Scattered but Optimistic


New Year's Eve morning, no matter the year, begins with me awake early, eyes closed and mind pensive of the (hopefully small) final list of needs still left to be done in the calendar year. The pressure is self-inflicting for the sake of poignancy and is based on melodrama absurdly passed on through generations in my family. We gather, we drink, we hug, we eat. Champagne is secondary and simply the intermission in a long, late-owl feast fueled with alcohol. At minutes to go from the strike of midnight, we prepare. The hosts of the year pass around to each of the guests 12 grapes which will be eaten one second at a time as the clock strikes twelve. This will serve as well wishes to all for prosperity. Prosperity is something we all in our recession fervently desire. As the countdown to another chance, another start begins anew. At midnight, we cry as the regret from the year just passed collides with the hope that ushers in the new. The hugging (crying), the smiling (kissing) and the eating (drinking) on a holiday that really is the start of a renewed possibility are the solemn occasions of my youth. Today, optimism carries me where the innocence that once surrounded me once did. I'm thankful for that ability, entrusted for the purpose of setting it forth year after year.

I carry forth Optimism into next year. Optimism is what has become of the hope bred from emotions carried over every year with no resolve, the continued aching after eight years of surviving in a world gone very wrong.
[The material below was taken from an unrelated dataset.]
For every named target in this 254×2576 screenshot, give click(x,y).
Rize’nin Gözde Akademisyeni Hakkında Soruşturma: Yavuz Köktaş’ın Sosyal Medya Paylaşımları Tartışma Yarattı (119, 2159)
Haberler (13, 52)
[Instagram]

How things so far away impact us so close should be a strengthening way to bring the world closer together to break through the hate. President-elect Barrack H. Obama's roll call was led with that hope. We now go into a year where that same unknown from eight years ago - before this madness came to our country, in a mad time when a Presidential election was being won by the votes of a mere seven Supreme votes - seems capable of being overshadowed by a little thing called hope. Tonight is as it was eight years ago on this night, when I was fresh in to New York City, more naive, but just as fiercely strengthened with the unknown. Eight years of walking in a world surrounded by the survival of good over evil has sprouted a world eager for honesty and freedom and for all of humanity , all man- and womankind, to work it out for the sake of our own.